§ **Document extract**
= = = =

The Red Hill filling station on the west of the A6, Loughborough Road, approximately 300 m north of Red Hill Circle in Birstall near Leicester, became a Grade II listed building in 2012.

The petrol filling station is an example of the futuristic "Pegasus" design created by Eliot Noyes for Mobil in the mid-1960s. Noyes may have been inspired by the design by Danish architect Arne Jacobsen for Skovshoved Petrol Station in 1936, German designer Lothar Götz’s new garage in Wiesbaden from the 1950s, and the distinctive forecourt fittings used by Agip in Italy in the 1960s. The flexible format originally included circular canopies, illuminated from below and supported by tapered central pylons, covering cylindrical steel and black petrol pumps on the garage forecourt, accompanied by a simple brick office, and minimal signage other than the Mobil red Pegasus logo. It was designed to be instantly distinctive and recognisable as a Mobil garage, without distracting signs or poles, and was used on nearly 20,000 new and refurbished filling stations around the world until the 1980s. Changes in ownership meant that eventually many were operated by petrol companies other than Mobil.

The six remaining circular canopies at the garage in Leicester, now operated by BP, are thought to be the last surviving examples in the UK.

= = = =

§ **Parts of the exercise**
**A.** Name every person mentioned in the passage on the Red Hill filling station.
**B.** Reproduce the passage on the Red Hill filling station word for word, from "The Red Hill" to "building in 2012.".
**C.** According to the passage on the Red Hill filling station, in what year did the station become a Grade II listed building?
The entries that follow come from a separate source and are unrelated to the passage on the Red Hill filling station.

§ **Record set**
= = = =

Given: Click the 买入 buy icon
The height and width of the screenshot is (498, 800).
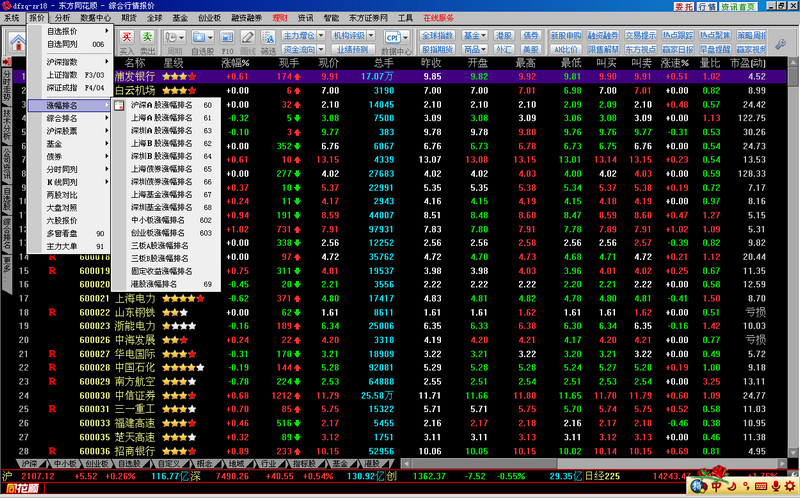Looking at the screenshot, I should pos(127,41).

= = = =

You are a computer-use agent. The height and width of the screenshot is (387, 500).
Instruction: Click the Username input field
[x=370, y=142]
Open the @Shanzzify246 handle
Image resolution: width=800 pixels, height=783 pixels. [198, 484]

= = = =

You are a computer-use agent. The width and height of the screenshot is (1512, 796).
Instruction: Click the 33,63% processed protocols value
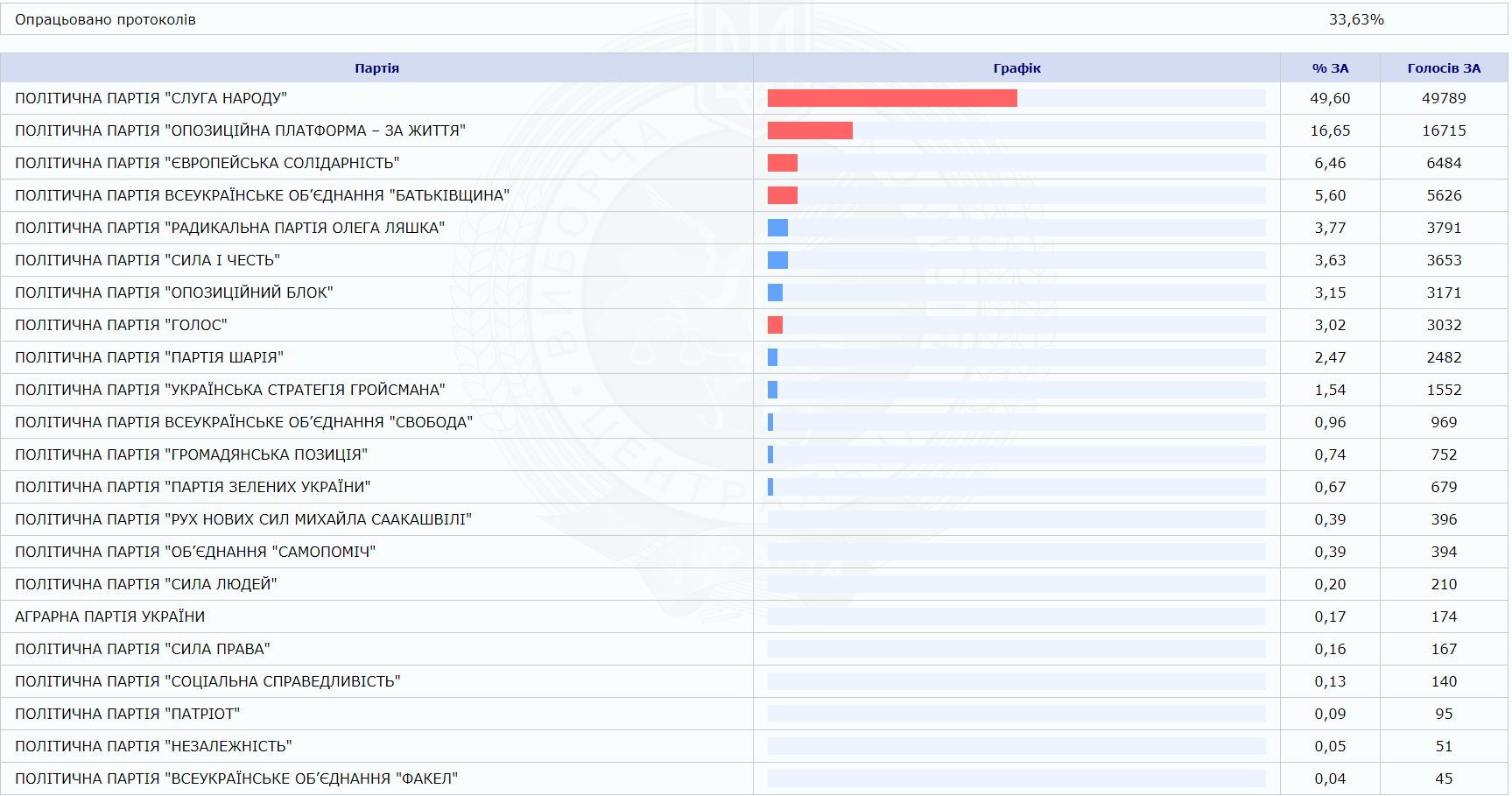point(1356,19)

= = = =

§ **Answer section**
**A.** Eliot Noyes, Arne Jacobsen, Lothar Götz

**B.**
The Red Hill filling station on the west of the A6, Loughborough Road, approximately 300 m north of Red Hill Circle in Birstall near Leicester, became a Grade II listed building in 2012.

**C.** 2012